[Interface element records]
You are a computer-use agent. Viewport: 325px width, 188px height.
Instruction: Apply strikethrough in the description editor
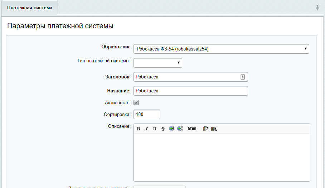pos(163,129)
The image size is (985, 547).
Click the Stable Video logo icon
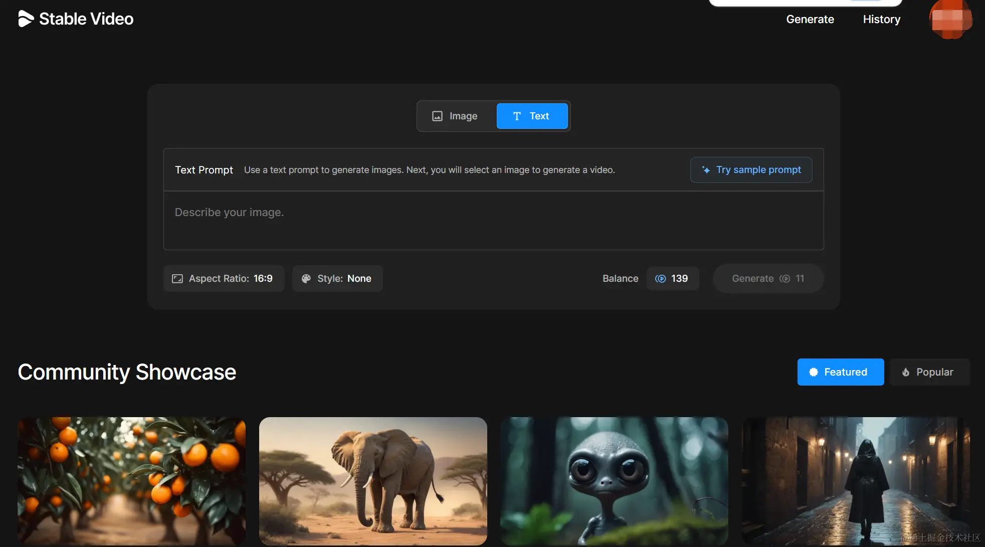26,19
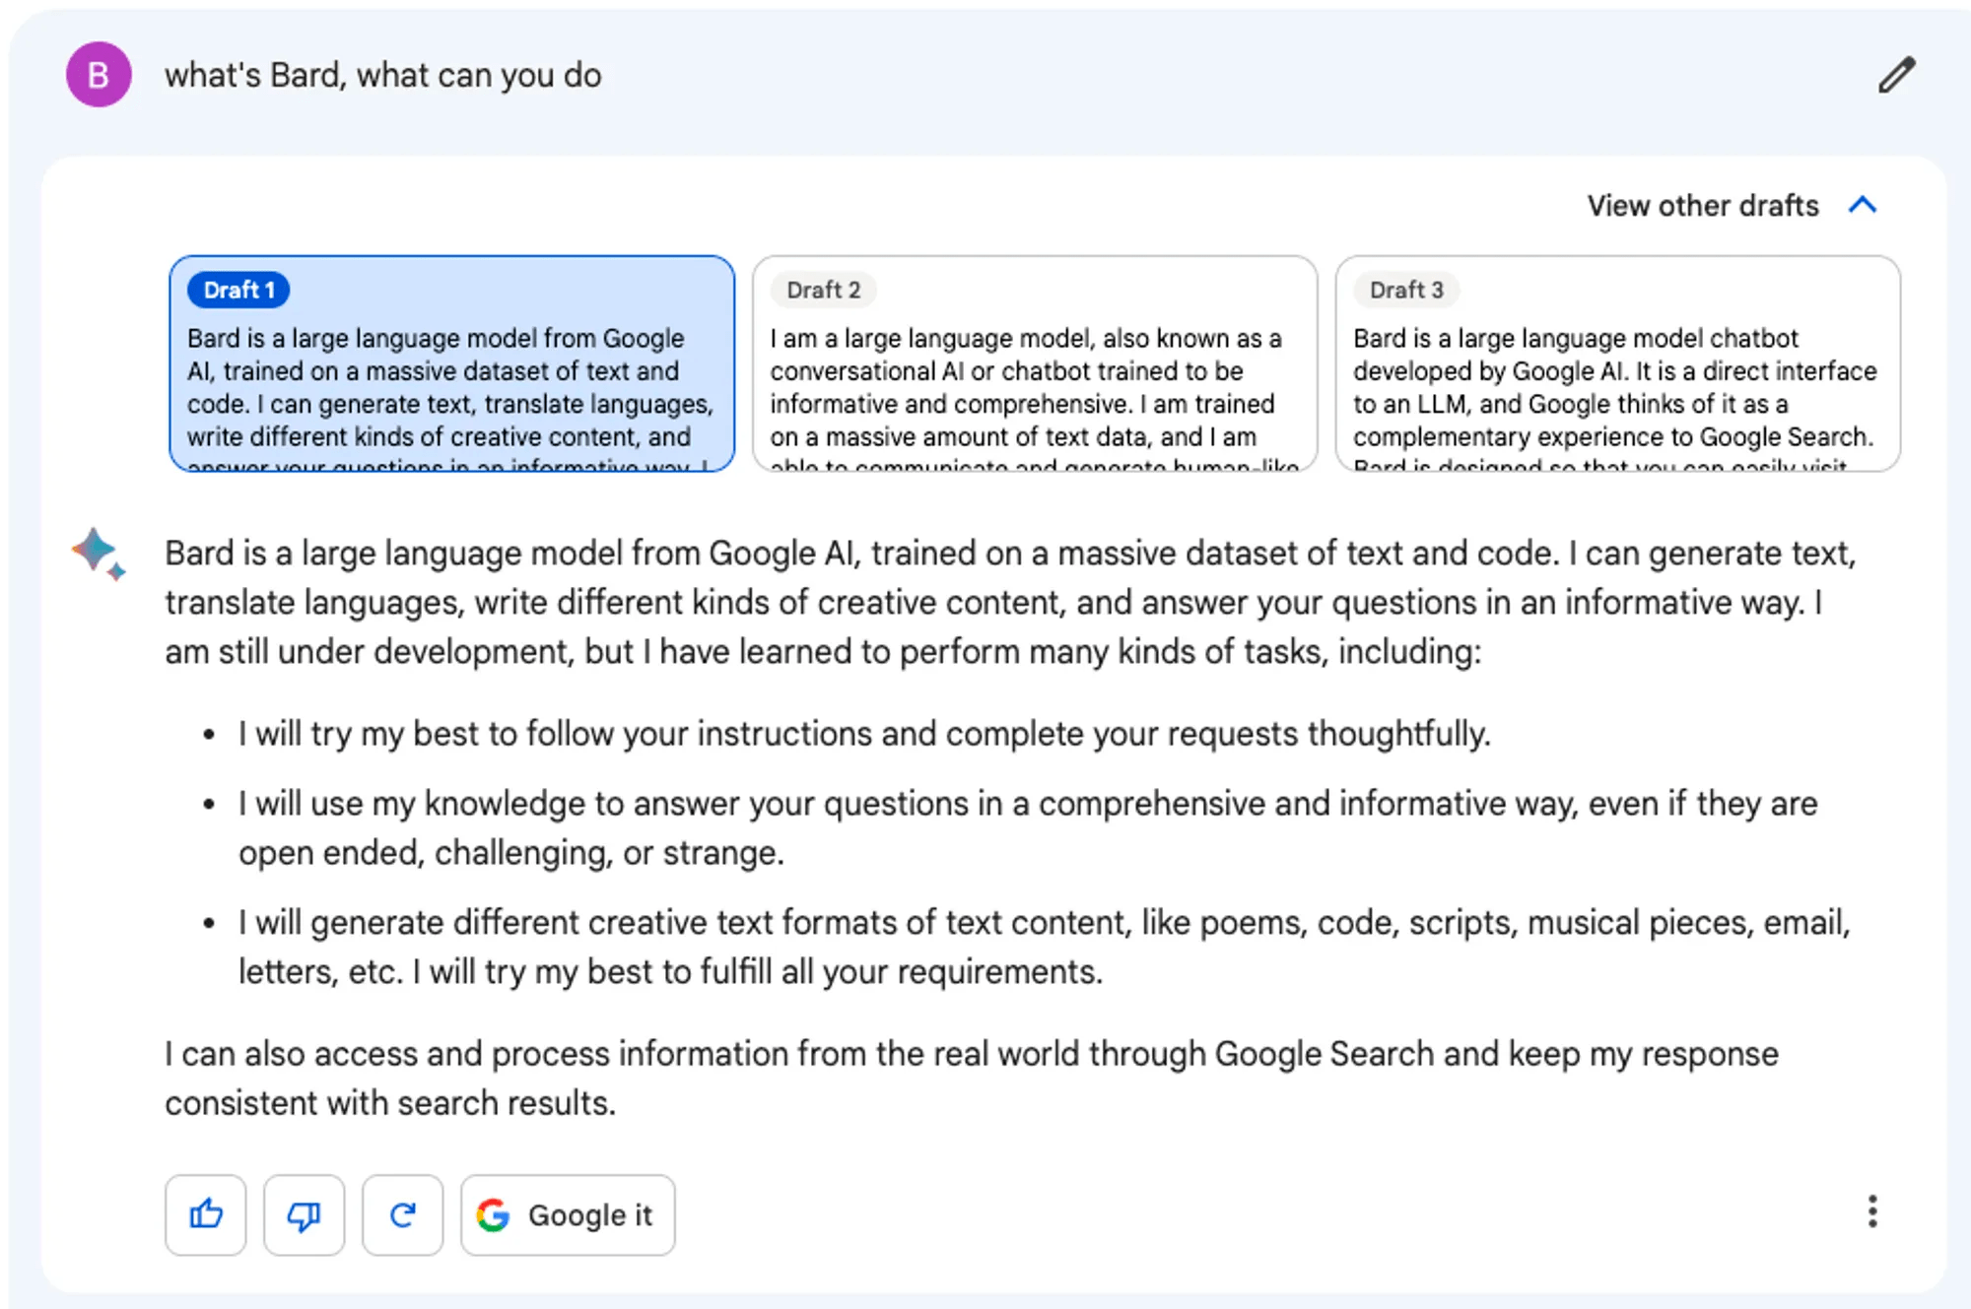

Written request: Copy every line of the records above word for word, omitting the pictures.

Output:
You are a computer-use agent. Viewport: 325px width, 188px height.
Instruction: Apply strikethrough in the description editor
pos(163,129)
The image size is (985, 547).
Click the Stable Video logo icon
26,19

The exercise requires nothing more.